▸ Dataset content

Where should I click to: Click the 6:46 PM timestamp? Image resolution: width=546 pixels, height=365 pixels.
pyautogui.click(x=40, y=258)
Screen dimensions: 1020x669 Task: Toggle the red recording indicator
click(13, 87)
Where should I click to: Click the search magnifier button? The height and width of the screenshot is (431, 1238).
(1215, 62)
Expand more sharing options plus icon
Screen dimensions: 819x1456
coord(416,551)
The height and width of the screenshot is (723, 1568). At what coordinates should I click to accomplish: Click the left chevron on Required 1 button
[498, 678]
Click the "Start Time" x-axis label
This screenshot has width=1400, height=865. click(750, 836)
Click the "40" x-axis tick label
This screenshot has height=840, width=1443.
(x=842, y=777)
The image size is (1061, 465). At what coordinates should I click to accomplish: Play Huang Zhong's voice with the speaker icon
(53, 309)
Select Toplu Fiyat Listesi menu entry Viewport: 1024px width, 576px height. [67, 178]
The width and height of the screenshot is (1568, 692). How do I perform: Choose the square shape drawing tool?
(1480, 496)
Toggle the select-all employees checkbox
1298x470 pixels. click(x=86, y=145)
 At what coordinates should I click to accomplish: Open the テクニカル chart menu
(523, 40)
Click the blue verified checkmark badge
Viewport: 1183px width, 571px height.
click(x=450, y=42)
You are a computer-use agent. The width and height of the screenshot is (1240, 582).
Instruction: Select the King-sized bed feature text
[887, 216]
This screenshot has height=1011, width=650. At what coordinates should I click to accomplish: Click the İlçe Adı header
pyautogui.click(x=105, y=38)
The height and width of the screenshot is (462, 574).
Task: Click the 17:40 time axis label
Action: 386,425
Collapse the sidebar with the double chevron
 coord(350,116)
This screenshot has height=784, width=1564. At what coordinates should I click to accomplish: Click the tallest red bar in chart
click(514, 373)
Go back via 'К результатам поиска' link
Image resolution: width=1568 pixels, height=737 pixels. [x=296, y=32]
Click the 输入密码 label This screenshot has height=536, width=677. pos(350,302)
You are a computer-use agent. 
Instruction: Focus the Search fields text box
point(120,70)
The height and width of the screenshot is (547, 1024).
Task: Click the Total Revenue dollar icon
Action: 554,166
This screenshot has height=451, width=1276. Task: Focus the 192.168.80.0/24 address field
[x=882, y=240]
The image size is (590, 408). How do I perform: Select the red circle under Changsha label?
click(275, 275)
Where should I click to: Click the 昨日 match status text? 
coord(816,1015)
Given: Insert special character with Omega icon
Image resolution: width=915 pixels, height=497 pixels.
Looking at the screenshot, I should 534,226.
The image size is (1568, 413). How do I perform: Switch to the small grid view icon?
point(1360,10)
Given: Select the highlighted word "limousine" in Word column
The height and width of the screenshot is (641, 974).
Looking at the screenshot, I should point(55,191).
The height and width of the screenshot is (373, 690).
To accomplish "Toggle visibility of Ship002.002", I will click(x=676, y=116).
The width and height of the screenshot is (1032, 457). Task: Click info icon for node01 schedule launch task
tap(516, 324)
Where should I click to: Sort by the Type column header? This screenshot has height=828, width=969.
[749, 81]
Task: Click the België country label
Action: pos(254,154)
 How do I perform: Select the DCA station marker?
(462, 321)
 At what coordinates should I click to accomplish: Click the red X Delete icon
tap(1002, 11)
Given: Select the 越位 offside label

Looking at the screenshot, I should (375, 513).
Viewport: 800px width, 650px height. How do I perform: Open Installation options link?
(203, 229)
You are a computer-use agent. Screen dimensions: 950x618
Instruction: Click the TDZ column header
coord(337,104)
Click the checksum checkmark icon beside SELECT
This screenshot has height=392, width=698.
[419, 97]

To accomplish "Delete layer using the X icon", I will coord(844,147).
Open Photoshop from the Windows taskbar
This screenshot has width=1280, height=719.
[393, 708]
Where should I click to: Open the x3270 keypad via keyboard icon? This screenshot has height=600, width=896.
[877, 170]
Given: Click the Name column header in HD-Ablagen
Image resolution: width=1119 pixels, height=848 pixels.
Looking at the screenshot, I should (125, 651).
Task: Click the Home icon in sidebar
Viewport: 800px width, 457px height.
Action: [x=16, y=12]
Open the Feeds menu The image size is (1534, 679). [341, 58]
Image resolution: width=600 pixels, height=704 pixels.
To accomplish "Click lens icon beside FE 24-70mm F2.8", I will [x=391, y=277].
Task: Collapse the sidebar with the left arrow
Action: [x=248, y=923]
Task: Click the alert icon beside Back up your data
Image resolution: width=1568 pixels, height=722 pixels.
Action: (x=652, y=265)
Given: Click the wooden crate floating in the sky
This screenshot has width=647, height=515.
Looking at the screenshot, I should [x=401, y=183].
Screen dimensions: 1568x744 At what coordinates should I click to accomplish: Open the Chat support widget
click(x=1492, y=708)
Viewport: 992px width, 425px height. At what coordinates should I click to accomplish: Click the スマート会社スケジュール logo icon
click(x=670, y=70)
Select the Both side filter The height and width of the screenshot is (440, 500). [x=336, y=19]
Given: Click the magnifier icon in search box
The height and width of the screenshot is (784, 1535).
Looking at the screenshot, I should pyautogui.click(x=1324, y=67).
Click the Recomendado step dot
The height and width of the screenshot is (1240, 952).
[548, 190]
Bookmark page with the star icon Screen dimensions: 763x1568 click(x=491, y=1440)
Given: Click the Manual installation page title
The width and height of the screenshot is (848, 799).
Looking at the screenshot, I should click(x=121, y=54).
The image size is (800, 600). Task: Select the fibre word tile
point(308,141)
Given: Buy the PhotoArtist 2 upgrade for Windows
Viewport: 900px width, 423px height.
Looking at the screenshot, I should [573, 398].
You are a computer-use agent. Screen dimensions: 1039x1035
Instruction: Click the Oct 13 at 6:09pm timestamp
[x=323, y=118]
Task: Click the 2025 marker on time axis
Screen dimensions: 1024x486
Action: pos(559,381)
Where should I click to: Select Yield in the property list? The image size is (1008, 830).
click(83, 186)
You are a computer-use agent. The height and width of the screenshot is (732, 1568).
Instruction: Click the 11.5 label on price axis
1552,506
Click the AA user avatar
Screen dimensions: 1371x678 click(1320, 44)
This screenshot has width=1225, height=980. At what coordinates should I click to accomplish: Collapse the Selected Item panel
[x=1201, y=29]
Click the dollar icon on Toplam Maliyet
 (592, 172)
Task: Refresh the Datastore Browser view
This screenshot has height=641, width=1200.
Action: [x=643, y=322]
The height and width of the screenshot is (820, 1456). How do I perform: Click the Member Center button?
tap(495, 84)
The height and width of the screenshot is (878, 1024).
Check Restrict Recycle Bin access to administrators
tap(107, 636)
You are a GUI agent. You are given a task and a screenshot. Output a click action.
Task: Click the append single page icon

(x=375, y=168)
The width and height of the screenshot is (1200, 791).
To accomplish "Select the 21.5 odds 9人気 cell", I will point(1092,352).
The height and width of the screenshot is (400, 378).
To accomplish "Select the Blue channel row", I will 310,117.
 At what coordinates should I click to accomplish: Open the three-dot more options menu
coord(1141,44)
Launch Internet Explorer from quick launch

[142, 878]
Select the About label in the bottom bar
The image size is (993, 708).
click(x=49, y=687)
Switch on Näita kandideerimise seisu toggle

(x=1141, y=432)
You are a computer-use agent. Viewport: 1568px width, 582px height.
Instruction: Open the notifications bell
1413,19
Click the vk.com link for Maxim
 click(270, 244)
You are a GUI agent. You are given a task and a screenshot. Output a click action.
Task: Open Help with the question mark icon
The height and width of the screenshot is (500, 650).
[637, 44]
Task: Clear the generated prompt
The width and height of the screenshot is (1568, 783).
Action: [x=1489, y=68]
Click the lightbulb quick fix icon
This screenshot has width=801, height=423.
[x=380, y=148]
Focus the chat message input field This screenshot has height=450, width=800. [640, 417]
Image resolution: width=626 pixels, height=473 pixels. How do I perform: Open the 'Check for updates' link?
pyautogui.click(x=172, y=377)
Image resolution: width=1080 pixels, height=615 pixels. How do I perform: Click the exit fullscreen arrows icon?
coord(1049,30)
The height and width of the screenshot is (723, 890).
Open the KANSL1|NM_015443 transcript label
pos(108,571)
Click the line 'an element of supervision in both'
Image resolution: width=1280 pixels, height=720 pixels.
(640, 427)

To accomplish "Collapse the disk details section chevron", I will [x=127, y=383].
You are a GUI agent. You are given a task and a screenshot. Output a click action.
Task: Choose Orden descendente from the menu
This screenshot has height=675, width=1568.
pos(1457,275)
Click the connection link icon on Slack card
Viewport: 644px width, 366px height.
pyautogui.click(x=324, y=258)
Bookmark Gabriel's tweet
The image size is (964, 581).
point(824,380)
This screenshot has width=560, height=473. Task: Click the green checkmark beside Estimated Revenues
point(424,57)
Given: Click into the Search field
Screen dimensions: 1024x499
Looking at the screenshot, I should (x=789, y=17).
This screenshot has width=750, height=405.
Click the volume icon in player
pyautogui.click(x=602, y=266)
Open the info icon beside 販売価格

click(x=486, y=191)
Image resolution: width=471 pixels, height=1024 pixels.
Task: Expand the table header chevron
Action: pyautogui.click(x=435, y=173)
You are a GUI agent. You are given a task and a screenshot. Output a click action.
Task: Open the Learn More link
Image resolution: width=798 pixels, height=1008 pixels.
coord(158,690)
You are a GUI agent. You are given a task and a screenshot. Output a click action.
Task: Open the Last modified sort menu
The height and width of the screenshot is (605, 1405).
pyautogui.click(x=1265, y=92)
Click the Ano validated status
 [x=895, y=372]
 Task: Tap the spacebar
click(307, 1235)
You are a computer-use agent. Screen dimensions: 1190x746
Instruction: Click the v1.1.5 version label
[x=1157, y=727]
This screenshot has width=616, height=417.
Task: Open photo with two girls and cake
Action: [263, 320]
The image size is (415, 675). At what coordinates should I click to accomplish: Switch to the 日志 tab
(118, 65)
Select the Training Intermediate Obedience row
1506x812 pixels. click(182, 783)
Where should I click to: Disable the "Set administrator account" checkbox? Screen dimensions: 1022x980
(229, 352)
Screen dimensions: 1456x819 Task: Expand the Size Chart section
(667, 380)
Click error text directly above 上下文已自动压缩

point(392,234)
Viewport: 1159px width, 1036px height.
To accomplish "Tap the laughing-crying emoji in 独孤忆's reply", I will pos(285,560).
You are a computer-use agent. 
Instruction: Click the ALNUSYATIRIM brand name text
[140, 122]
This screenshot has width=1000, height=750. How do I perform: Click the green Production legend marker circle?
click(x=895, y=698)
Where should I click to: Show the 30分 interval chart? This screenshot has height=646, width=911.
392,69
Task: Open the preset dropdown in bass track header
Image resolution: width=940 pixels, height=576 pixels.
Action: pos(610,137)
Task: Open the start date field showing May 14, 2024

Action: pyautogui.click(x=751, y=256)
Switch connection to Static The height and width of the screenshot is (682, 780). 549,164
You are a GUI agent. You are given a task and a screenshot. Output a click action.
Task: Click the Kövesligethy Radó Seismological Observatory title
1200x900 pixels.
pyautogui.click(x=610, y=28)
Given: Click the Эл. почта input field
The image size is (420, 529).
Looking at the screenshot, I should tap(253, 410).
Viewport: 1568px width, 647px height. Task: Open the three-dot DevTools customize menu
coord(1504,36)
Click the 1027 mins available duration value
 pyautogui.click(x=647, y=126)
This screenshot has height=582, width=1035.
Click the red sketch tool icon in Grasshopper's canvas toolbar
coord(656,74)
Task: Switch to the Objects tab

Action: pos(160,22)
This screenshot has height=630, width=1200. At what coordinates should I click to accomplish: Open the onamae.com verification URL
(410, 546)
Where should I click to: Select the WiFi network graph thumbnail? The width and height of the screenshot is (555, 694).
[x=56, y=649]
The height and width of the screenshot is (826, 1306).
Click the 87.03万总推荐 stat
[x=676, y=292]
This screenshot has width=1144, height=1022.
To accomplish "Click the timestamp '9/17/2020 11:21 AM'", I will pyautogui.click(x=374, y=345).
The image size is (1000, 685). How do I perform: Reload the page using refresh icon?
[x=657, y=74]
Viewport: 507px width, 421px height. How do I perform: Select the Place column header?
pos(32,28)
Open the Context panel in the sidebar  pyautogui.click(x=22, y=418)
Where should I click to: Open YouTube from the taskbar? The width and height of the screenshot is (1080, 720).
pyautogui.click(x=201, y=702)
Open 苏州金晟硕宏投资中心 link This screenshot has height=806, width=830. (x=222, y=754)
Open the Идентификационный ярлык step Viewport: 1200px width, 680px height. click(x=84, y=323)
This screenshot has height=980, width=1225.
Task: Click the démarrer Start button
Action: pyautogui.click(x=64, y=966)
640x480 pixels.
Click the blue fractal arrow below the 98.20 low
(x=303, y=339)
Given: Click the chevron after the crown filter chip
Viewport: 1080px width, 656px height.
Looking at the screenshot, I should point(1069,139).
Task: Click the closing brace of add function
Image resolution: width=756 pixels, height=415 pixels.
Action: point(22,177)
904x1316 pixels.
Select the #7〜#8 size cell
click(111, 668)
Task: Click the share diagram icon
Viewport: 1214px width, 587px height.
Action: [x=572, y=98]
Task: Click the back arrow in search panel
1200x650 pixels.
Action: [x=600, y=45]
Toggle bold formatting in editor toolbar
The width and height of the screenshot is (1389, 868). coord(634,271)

▸ Your task
Print only the lines from the one with "Task: Click the closing brace of add function" to the end of the records, both included.

▸ Task answer
Task: Click the closing brace of add function
Image resolution: width=756 pixels, height=415 pixels.
Action: point(22,177)
904x1316 pixels.
Select the #7〜#8 size cell
click(111, 668)
Task: Click the share diagram icon
Viewport: 1214px width, 587px height.
Action: [x=572, y=98]
Task: Click the back arrow in search panel
1200x650 pixels.
Action: [x=600, y=45]
Toggle bold formatting in editor toolbar
The width and height of the screenshot is (1389, 868). coord(634,271)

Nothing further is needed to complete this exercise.